Pero lo que cuenta para los políticos y los ciudadanos son las actitudes que
generan, de odio, rechazo o sus contrarios. Los populismos, especialmente los
de derechas, saben sacar partido a esas actitudes en tanto que desprecian los
hechos, porque saben, contra lo que se suele afirmar, que en política siempre
cuenta más lo emocional que lo racional. El buenismo de izquierdas se sitúa en
el Cielo que inventa (detecta) los problemas, en tanto que los populistas se
sitúan en el Infierno de las soluciones que buscan siempre entre las más
fáciles y “populares”. No es extraño que les encanten los remedios que son
peores que la enfermedad, pero que les benefician a ellos o al menos les
facilitan de momento su tarea. Desgraciadamente, ante los problemas complejos siempre se proponen soluciones senncillas, que son falsas o ineficaces.
Desde mi buenismo de izquierdas a mí me parece que la
inmigración es más un remedio que una enfermedad, aunque por supuesto ese
remedio haya que saber administrarlo adecuadamente y en las dósis y con las prescripciones y cautelas necesarias, de la misma forma que las aspirinas o la
penicilina. Es más una solución que un problema para esta avejentada,
amurallada y lamentable península de Asia que algunos llaman Continente Europeo, al que por cierto llegamos hace unas decenas de miles de años como inmigrantes desde África.

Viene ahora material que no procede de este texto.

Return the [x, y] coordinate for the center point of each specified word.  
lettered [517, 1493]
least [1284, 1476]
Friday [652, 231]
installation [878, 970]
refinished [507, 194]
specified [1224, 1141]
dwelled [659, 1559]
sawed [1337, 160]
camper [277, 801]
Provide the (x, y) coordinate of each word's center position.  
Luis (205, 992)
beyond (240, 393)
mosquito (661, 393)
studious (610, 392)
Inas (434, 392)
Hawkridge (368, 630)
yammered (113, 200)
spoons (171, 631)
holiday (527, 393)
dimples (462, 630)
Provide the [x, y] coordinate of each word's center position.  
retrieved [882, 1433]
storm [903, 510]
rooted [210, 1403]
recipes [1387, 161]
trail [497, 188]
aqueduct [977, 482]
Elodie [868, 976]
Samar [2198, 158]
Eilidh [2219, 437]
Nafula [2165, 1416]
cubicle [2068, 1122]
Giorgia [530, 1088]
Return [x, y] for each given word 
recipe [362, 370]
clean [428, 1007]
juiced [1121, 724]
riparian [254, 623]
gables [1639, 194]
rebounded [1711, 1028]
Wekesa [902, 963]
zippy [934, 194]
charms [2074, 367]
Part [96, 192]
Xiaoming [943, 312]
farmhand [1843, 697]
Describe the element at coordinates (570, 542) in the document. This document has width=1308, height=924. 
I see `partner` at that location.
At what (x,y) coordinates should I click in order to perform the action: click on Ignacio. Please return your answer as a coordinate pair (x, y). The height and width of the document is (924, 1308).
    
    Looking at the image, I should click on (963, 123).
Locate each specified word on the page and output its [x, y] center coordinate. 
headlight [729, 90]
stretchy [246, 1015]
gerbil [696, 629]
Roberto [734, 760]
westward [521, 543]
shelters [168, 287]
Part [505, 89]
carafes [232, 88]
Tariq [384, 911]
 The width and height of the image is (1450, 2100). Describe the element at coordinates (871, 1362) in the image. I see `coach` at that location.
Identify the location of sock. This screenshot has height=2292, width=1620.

Llamando a las cosas por su nombre, en España
(me niego a usar ‘Estado Español’, una ambigua expresión acuñada por los
vencedores golpistas del 36 para eludir nombrar con sus letras la forma del
Estado: ni monarquía ni república, simplemente dictadura), receptora tanto de
inmigrantes como de turistas, sería muy interesante un análisis comparativo
coste/beneficio de unos y otros. Sospecho que tal análisis daría un balance
netamente favorable a los inmigrantes frente a los turistas, al menos para la
sociedad en su conjunto. El turismo masivo tiene unos cuantiosos beneficios,
pero la parte del león de los mismos la acaparan las grandes empresas
multinacionales y los capitalistas locales (dueños de hoteles, etcétera), en
tanto que sus costos se externalizan entre todos los ciudadanos de a pie que
pagamos nuestros impuestos en el país receptor de la avalancha. Por el
contrario, la inmigración, bien regulada, proporciona más beneficios que
costes, incluida la sostenibilidad demográfica de nuestro avejentado país. Sin embargo,
el turismo con sus ínfimos empleos de servidumbre moderna, los costes en
consumo de recursos, empezando por el más escaso, el territorio, y el hecho de
que finalmente signifique convertir el paraíso de unos pocos en el infierno de
muchos, se ve como una bendición. Mientras que la inmigración, que no llega
masivamente en pateras, sino por carretera y avión, se percibe como un
problema.
He tenido la fortuna de viajar a países del antes llamado
Tercer Mundo o Sur o Subdesarrollado en África y América. No como turista,
porque no he ‘ido’ a verlos (en realidad, hoy por hoy, a hacerse selfies), sino
a ‘estar’ en esos sitios, con gentes de esos lugares. Y he comprobado que el
continuo espacio-tiempo se ve alterado sin necesidad de la relatividad de
bordear la velocidad de la luz. Nuestras opulentas sociedades del Norte, las
desarrolladas son dueñas del espacio —con muros, con propiedades privadas, con
fronteras, con accesos restringidos y reservas del derecho de admisión— y a
cambio se hacen esclavas del tiempo que no se puede perder, es oro, etcétera. En
África o en América del Sur, a ese respecto, uno se siente menos dueño y menos
esclavo.
Me gusta mucho la cita de Maalouf. Pero me cuesta entenderla en el contexto de la política. La política es el ámbito de las -propuestas- soluciones. Me cuesta entender ese infierno o esa derecha creyéndose sus solucionarios.